Prólogo
1931: Weston-super-Mare, Inglaterra
EL ESCULTOR ALISÓ LAS ZARPAS del león después de mojar la esponja en un cubo de agua y sacó un cuchillo de la funda de cuero que llevaba en la cintura. Miró a la multitud expectante antes de inclinar la cabeza para perfilar con mimo las garras del animal.
La niña, que estaba en cuclillas a unos palmos, intentó acariciar la melena del león con la punta de los dedos.
—¡No! —La apartó el escultor, con un grito—. Todavía no.
Y ella agachó la cabeza, pero al momento miró por encima del hombro, sonrió tímidamente a la mujer que observaba la escena y siguió contemplando al animal.
Una ráfaga de viento levantó la arena, y miles de partículas se arremolinaron y bailaron por el aire. El artista reaccionó al instante, humedeciendo la superficie de la fiera para protegerla.
La mujer se estremeció. Tenía el pelo rubio cobrizo, muy corto y ondulado a la permanente, y llevaba un vestido azul claro, estampado con flores de aciano de un azul más oscuro en el dobladillo, y una rebeca de algodón fina y blanca para protegerse del fresco que se había echado encima inesperadamente.
Satisfecho con el resultado de su trabajo, el escultor saludó a la gente con una reverencia y empezó a pasar la gorra. La mujer oyó el tintineo de las monedas y buscó en su bolso.
Los cascos de un caballo repicaron en los adoquines, detrás de la explanada, pero no fue esto lo que llamó la atención de la mujer. No dejaba de mirar a la niña, que jugaba con la arena, cogiendo puñados que lanzaban destellos de oro y plata a la luz del sol tenue.

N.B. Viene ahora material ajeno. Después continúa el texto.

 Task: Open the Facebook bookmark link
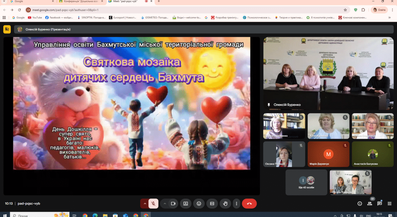coord(59,17)
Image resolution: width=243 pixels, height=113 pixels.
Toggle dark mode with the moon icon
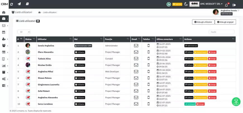tap(186, 4)
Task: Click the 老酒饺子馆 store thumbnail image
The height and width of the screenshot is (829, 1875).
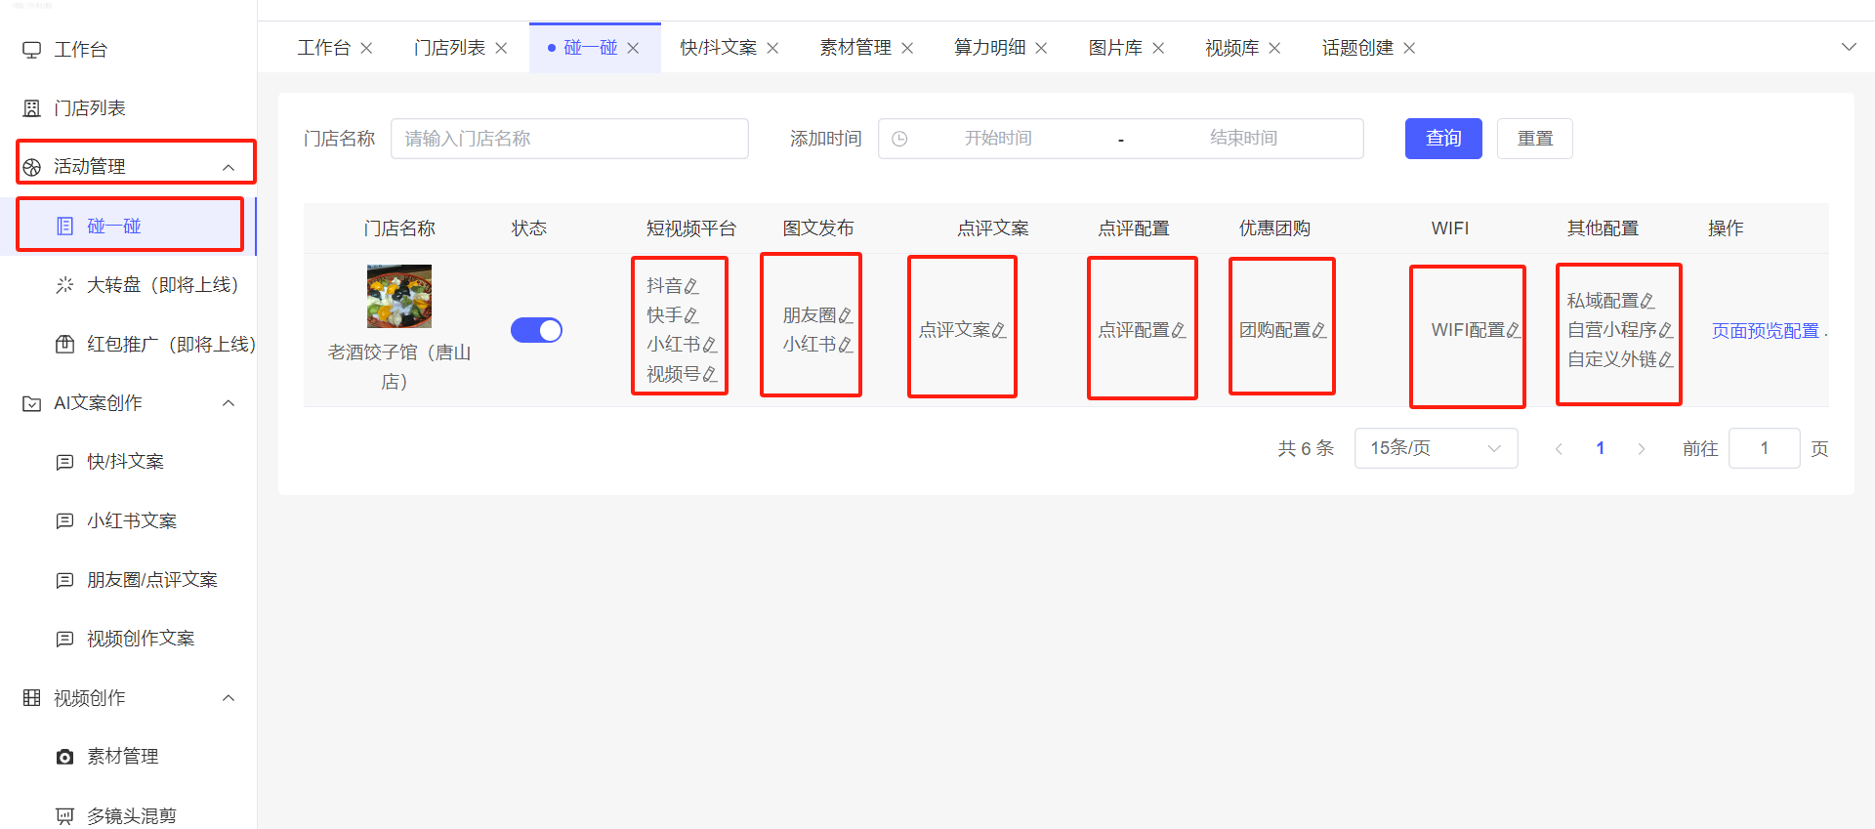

Cuando la multitud se dispersó, en lugar de sus murmullos o de los graznidos de las gaviotas y el rumor de las olas, los golpes de un martillo contra una superficie de metal lo inundaron todo. La mujer se volvió a mirar lo que antiguamente había sido el magnífico paseo marítimo, con su elegante baranda de hierro forjado deformada por el fuego. Le llegó un olor a berberechos en vinagre.
—¿Tienes hambre? —le preguntó a la niña.
La niña negó con la cabeza. Un leve rubor en sus mejillas reflejó su duda y su inseguridad.
—¿Te apetece un regaliz?
La mujer se arrodilló muy cerca de la niña. Lo suficiente para sentir el dulce olor de su pelo. Aspiró despacio y soltó luego el aire con apenas un leve temblor de los labios. Se levantó, se sacudió la arena del dobladillo de flores de su vestido y cogió de la mano a la pequeña.
—¡Vamos a echar una carrera!
Se miraron y echaron a correr por la playa, salpicando arena y conchas, tropezando y resbalando hasta que llegaron adonde esperaba una monja.
En el fondo, la monja no era insensible, y tocó a la mujer en el hombro con una mirada compasiva. Fue un roce fugaz, lo justo para garantizar una comunicación serena, con la emoción contenida y sin lágrimas. La niña volvió la cabeza, miró a las dos mujeres con sus ojos de color avellana y a continuación centró la vista más adelante, hacia la hilera de banderas rojas y azules que jalonaba la bahía.
El día había empezado para la mujer lleno de ilusión y de euforia. Ahora que estaba a punto de concluir, no podía dejar de mirar a la niña angulosa y flaca. Le acarició el pelo castaño rojizo y grabó aquel momento en su memoria.
Para la pequeña, sin embargo, sería muy distinto. Cuando sus recuerdos se fundían en el pasado, la duda se apoderaba de ella: no sabía si aquel día el león y la mujer existían únicamente en su imaginación. Intentaba atrapar los detalles de un tiempo que ya no podía recobrar. Del que no quedaba nada más que un eco: un vestido, una sonrisa. Y la mujer seguiría dominando su tristeza.
—Vamos —dijo la monja, dando la mano a la niña—. Tenemos que coger ese tranvía para llegar a tiempo a la estación.
La mujer del vestido azul se alejó y volvió la vista al león de arena dorada, consciente de que la marea, que ya empezaba a subir, no tardaría en llevárselo.